SOC and SOH Joint Estimation of the Power Batteries Based on Fuzzy Unscented Kalman Filtering Algorithm

• Published in: Energies (Basel) Vol. 12; no. 16; p. 3122
• Main Authors: Zeng, Miaomiao, Zhang, Peng, Yang, Yang, Xie, Changjun, Shi, Ying
• Format: Journal Article
• Language: English
• Published: Basel MDPI AG 14.08.2019
• Subjects: Accuracy; Aging; Algorithms; Automation; Cell cycle; Electric vehicles; Energy; Experiments; fuzzy unscented Kalman filtering algorithm; improved second-order RC equivalent circuit; International conferences; joint estimation; Lithium; Methods; Neural networks; Parameter identification; power batteries; Wavelet transforms; South Korea
• ISSN: 1996-1073; 1996-1073
• DOI: 10.3390/en12163122

In order to improve the convergence time and stabilization accuracy of the real-time state estimation of the power batteries for electric vehicles, a fuzzy unscented Kalman filtering algorithm (F-UKF) of a new type is proposed in this paper, with an improved second-order resistor-capacitor (RC) equivalent circuit model established and an online parameter identification used by Bayes.

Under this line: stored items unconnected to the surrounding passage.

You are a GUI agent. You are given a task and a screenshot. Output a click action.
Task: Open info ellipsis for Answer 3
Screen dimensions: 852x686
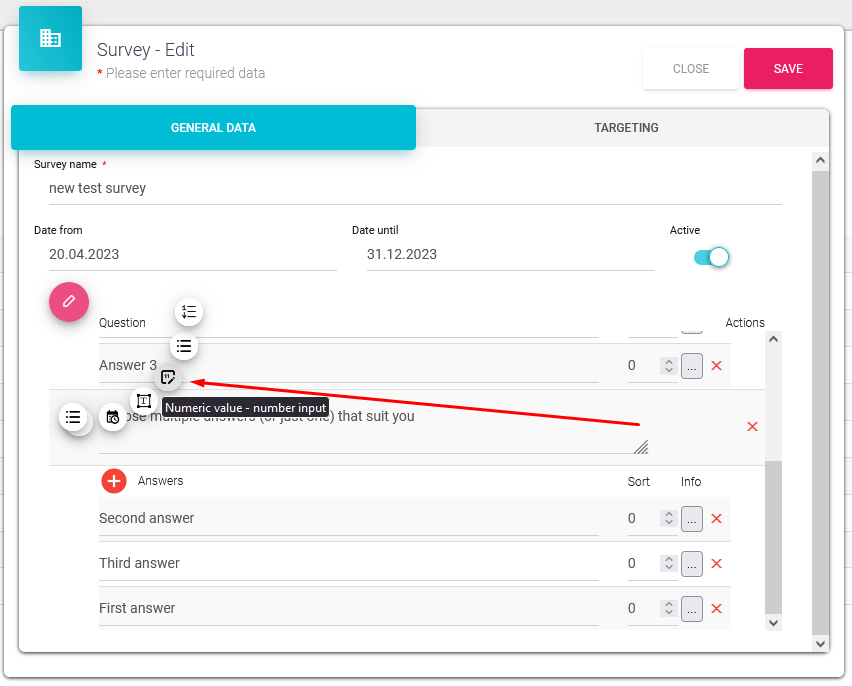[692, 366]
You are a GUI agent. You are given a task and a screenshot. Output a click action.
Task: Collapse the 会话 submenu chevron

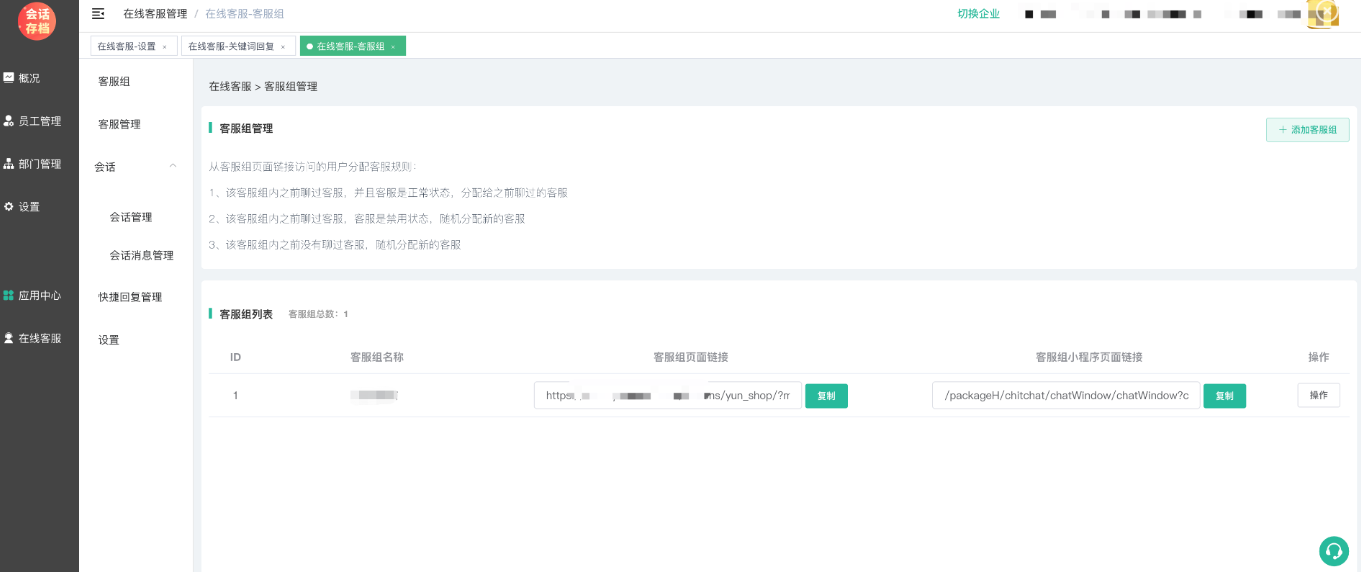[x=173, y=166]
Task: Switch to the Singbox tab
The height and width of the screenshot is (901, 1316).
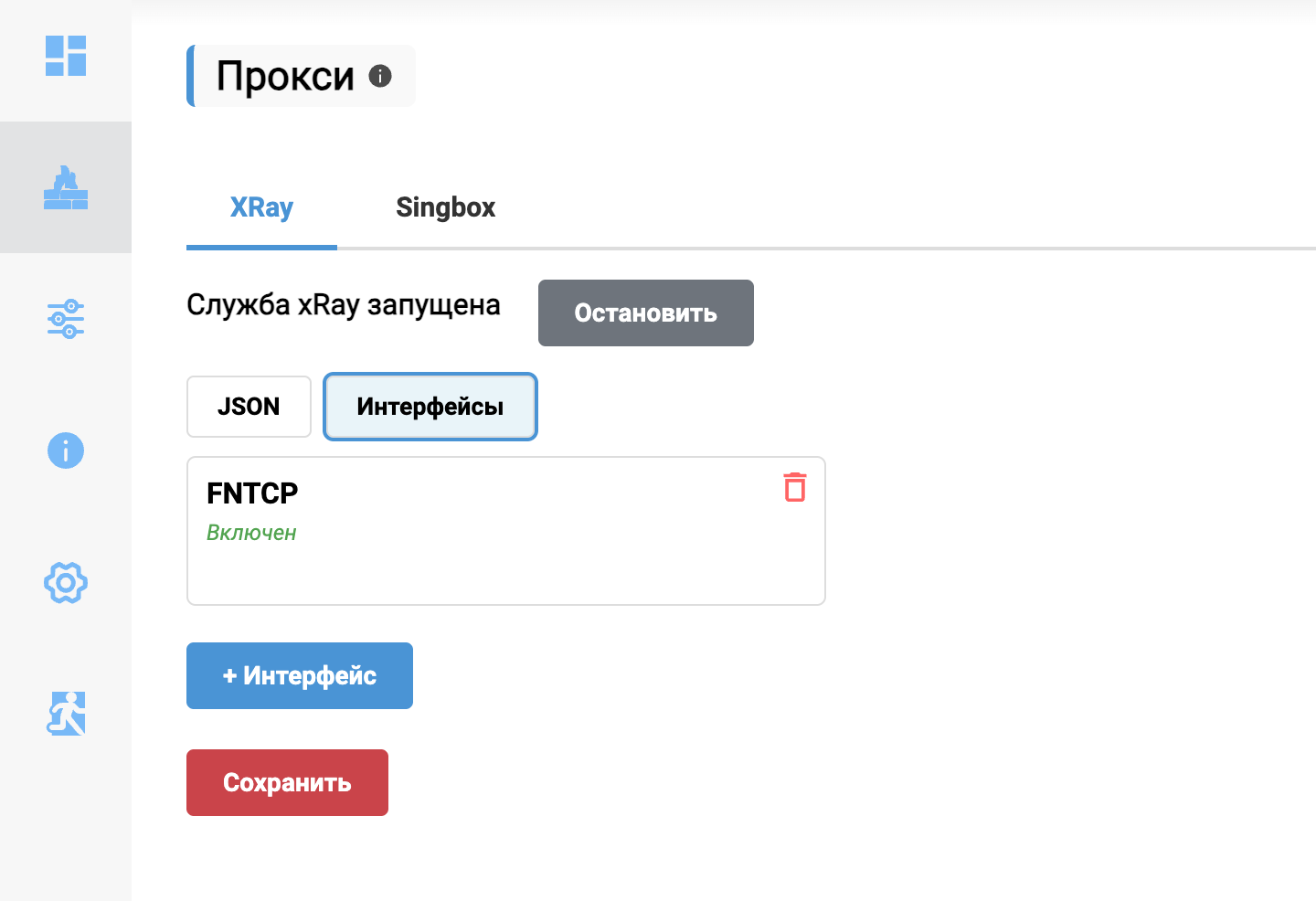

Ohmic resistance is treated as a battery state of health (SOH) characteristic parameter, F-UKF algorithms are used for the joint estimation of battery state of charge (SOC) and SOH. The experimental data obtained from the ITS5300-based battery test platform are adopted for the simulation verification under discharge conditions with constant-current pulses and urban dynamometer driving schedule (UDDS) conditions in the MATLAB environment. The experimental results show that the F-UKF algorithm is insensitive to the initial value of the SOC under discharge conditions with constant-current pulses, and the SOC and SOH estimation accuracy under UDDS conditions reaches 1.76% and 1.61%, respectively, with the corresponding convergence time of 120 and 140 s, which proves the superiority of the joint estimation algorithm.